Under the rule, hospitals must publicly disclose standard charges for all items and services. They must each display charges for their 300 most shoppable services in a consumer-friendly format, as well as gross charges, discount cash price, payer-specific negotiated charges and de-identified minimum and maximum negotiated charges for all items and services.

The leaders have also raised concerns that some hospitals that have disclosed pricing are still making it difficult for consumers to access the information. Some are blocking the information from appearing on search engines by using special coding embedded on their websites, while others are burying information in their websites and requiring multiple clicks to find charges, reports The Wall Street Journal.

A study last month by peer-reviewed journal Health Affairs found that only 22% of hospitals were complying with the rule, while 65% were determined to be unambiguously noncompliant. “These hospitals are industry leaders and may be setting the industrywide standard for (non)compliance; moreover, our assessment strategy was purposefully conservative, and our estimate of 65 percent noncompliance is almost certainly an underestimate,” wrote the authors.

Penalties for noncompliance include written warnings from HHS, a request for a corrective action plan and monetary fines for those who continue to not abide by the law.

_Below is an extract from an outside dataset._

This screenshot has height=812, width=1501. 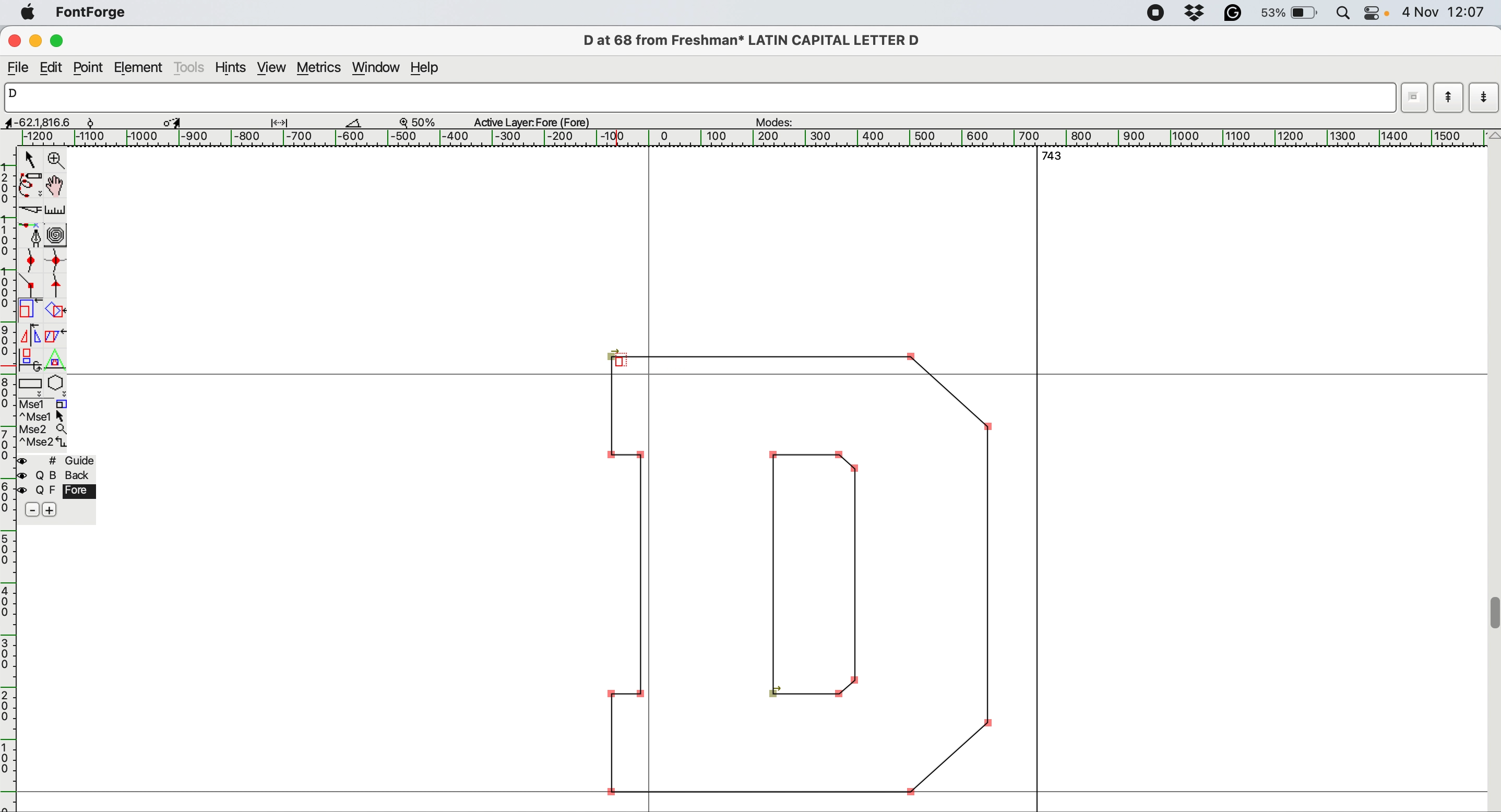 I want to click on cursor, so click(x=619, y=358).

But critics like the American Hospital Association argue that further transparency would “confuse and frustrate” consumers due to the already complex nature of medical billing information, and could potentially lead to more delays, avoidance of necessary care and raise costs rather than lower them.

AHA and other hospital groups took the issue to court but lost on the appeal of a district court decision, which sided with economists who argue that price transparency helps consumers consider cost more when shopping for services, increases price competition for services and creates greater control over healthcare costs over time.